Roma La miglior difesa è l'attacco. Slogan perfetto per Paolo Di Donato, che dalla «sua» Sant'Agata dei Goti recitava la parte del leone nell'accoglienza migranti in provincia di Benevento. Gli affari vanno alla grande, le chiacchiere sono poche. Almeno fino a novembre 2015, quando il sito redattoresociale.it racconta i problemi di alcuni dei centri gestiti dal consorzio Maleventum, creato da Di Donato, che gestisce 13 strutture in provincia. Sovraffollamento, settimane senza acqua potabile, scarsi controlli. L'articolo è un sasso nello stagno, la replica è immediata. Non arriva da Di Donato, ma da tal Elio Ouchtati, 24 anni, che risulta amministratore unico della coop sociale, della quale Di Donato sarebbe solo «dirigente aziendale». Il consorzio si difende, ma in quell'articolo spicca la foto del «dominus» in posa accanto a una Ferrari 360 rosso fiammante. Arriva dal profilo Facebook dell'uomo, prodigo di immagini e piuttosto loquace (e polemico). Così, dopo che Mario Giordano gli dedica un capitolo di «Profugopoli» e il Giornale ne anticipa la storia decifrando l'identikit prima dell'uscita del libro, lui reagisce. «Non credo di fare una vita di lusso», dichiara a febbraio 2016. Lamentandosi dei soldi da pagare, negando che la Ferrari - e una Porsche - fossero sue, salvo poi ammettere di averle comprate «usate», definendole «stravecchie». L'uomo, che si è anche dato alla politica avvicinandosi a Ncd, dopo aver minacciato querele e gridato il suo sdegno su Facebook torna al lavoro, vantandosi semmai che da lì in avanti la tv si era ancora interessata a lui, ma solo in quanto «esperto di accoglienza». E rivendicando l'eccellente lavoro portato avanti con i migranti nonostante le infamanti accuse della stampa e degli invidiosi.

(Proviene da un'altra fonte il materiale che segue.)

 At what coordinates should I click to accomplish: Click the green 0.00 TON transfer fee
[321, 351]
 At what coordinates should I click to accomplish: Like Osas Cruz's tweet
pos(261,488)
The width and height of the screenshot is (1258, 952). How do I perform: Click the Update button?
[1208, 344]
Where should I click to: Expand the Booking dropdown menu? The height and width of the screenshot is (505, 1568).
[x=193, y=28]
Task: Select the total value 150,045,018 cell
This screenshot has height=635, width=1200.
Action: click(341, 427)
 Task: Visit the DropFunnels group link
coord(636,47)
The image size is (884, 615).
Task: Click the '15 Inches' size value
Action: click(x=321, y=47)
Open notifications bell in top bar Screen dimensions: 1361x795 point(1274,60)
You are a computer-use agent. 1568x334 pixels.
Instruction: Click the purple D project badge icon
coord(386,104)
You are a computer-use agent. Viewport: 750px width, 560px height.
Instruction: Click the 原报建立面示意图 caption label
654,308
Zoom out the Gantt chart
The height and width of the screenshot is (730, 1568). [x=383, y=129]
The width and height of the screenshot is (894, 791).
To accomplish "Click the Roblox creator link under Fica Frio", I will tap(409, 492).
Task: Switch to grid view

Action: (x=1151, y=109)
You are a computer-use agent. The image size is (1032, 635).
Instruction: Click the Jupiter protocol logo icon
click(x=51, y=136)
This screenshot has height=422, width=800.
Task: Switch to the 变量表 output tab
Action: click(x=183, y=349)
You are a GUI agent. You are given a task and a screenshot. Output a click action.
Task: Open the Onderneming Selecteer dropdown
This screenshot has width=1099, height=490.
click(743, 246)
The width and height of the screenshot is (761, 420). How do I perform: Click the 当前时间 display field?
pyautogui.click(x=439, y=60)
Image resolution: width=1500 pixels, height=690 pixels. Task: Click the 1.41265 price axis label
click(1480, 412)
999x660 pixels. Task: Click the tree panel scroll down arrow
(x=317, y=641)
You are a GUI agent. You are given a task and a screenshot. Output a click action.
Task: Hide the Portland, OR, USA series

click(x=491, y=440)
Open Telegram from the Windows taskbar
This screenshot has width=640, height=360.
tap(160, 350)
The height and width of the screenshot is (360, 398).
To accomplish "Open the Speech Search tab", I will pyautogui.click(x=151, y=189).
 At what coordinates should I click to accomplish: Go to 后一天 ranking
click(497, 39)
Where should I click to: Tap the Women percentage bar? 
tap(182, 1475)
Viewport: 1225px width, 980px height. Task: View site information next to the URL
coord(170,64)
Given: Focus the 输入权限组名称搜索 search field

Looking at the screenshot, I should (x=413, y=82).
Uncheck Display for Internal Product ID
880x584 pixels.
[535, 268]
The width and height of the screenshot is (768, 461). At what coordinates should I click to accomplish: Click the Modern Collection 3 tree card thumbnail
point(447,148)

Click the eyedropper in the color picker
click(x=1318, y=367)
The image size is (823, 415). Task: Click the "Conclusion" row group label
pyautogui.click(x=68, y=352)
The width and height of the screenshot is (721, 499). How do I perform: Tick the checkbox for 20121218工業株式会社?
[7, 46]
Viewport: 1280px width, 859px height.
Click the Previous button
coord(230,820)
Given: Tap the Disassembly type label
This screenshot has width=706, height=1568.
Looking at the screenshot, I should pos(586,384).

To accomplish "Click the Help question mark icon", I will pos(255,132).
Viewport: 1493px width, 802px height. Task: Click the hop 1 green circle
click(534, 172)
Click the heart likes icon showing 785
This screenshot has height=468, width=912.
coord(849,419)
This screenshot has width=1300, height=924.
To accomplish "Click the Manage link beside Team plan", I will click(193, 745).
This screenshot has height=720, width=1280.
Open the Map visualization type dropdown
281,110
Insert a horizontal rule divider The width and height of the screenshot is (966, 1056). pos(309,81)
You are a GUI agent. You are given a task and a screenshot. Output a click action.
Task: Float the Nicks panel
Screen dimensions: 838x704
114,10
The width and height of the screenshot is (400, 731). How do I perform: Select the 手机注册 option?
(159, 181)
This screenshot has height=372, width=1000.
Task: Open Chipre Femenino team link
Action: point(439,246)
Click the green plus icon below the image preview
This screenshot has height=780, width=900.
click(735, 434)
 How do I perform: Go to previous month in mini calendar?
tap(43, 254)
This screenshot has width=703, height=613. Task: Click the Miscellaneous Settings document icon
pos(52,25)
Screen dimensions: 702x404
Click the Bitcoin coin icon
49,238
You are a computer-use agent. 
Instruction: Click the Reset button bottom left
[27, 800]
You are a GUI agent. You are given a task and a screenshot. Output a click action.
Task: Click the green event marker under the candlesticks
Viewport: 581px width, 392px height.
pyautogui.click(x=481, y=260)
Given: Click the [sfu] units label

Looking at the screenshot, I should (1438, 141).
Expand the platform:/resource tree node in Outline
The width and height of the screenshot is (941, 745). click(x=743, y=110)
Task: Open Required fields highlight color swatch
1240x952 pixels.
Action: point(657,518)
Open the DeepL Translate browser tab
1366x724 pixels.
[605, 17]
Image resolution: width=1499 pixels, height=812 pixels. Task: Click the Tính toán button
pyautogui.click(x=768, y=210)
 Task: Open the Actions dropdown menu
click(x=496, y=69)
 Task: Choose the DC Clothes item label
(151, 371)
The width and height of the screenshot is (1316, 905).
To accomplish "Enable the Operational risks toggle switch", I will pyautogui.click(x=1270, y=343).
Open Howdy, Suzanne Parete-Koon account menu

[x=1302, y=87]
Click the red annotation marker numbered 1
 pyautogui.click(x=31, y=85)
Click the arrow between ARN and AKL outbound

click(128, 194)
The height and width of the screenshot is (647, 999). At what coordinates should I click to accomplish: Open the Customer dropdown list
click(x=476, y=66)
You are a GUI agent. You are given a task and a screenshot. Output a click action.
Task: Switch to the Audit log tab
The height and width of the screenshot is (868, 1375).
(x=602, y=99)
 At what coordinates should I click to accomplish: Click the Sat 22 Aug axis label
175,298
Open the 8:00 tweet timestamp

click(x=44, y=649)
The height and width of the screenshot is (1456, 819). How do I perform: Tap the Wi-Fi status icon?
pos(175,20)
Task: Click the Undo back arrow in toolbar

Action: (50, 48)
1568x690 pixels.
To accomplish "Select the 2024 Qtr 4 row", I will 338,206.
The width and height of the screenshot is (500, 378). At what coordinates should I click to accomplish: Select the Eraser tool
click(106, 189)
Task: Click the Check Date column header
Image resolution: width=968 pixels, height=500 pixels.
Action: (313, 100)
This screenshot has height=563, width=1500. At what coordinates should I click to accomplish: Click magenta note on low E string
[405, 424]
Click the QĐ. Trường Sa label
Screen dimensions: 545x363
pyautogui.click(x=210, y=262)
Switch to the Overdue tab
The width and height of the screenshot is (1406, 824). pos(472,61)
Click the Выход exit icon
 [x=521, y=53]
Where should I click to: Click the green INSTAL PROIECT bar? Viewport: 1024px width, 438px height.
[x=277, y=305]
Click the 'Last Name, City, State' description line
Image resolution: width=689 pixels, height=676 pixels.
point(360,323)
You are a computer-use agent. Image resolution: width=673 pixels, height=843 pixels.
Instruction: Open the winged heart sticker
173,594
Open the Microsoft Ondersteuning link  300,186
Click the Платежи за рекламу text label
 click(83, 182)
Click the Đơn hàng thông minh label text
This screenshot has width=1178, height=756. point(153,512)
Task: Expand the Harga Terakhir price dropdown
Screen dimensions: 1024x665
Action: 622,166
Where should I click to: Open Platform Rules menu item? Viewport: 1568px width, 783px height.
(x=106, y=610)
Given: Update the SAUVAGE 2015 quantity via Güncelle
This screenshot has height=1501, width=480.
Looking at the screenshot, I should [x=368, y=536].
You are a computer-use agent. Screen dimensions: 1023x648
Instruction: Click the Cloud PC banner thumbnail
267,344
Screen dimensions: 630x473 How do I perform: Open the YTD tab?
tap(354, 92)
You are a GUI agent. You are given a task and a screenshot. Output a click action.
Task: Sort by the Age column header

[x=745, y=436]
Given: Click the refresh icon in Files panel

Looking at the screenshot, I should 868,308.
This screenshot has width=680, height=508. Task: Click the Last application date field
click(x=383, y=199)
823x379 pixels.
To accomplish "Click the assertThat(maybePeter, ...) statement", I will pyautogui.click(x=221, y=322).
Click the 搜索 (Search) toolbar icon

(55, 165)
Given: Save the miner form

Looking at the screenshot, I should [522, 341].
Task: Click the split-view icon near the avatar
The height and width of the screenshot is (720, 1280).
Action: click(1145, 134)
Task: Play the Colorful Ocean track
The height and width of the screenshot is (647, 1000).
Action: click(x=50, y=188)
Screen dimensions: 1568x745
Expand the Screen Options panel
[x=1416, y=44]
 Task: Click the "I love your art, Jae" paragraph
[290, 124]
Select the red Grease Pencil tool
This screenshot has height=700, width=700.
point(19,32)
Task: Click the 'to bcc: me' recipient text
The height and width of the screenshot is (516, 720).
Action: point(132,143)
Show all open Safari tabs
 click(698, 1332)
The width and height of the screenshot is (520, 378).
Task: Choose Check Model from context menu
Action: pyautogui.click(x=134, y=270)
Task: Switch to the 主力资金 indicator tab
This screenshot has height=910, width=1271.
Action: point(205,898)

Ora Di Donato è finito ai domiciliari. Per la procura di Benevento ha messo su un sistema di corruzione per cui gli venivano assegnati più migranti di quanti potevano ospitarne i suoi centri, dove gli ospiti vivevano in pessime condizioni. Tanto, anche quando andavano via, sui registri venivano falsificate le firme dei migranti per farne risultare la presenza anche se non c'erano più. Proprio la foto in Ferrari è stata galeotta. Pare che abbia attirato l'attenzione di un concorrente nel settore dell'accoglienza costretto ad accontentarsi delle briciole, che aveva poi scoperto l'«asse» tra Di Donato e un funzionario della prefettura, mettendo tutto nero su bianco e denunciando l'uomo. E quando Di Donato capisce che non ci sono da rintuzzare solo le ispezioni e i controlli sui centri - per le quali veniva regolarmente avvertito in anticipo - ma che il cerchio di un'indagine su di lui gli si sta stringendo attorno, grazie alle gole profonde che gli spifferano dell'inchiesta, elargisce regali - secondo la procura tra questi c'è anche un'automobile - mette appartamenti a disposizione e ottiene una «visura» abusiva sui terminali della procura, che però non sfugge alla Digos, che pizzica la talpa immortalata insieme a Di Donato dalle telecamere del palazzo di giustizia mentre «controlla» la situazione.
In fondo lui stesso, a ottobre del 2016, spiegava quanto fosse difficile gestire quei 1000 migranti: «Facciamo del nostro meglio, stando attenti a quello che si può fare e non si può fare, dovendoci sostituire in più occasioni ad alcuni organi, istituzioni e poteri dello Stato». Forse su quello che non si può fare non è stato abbastanza attento.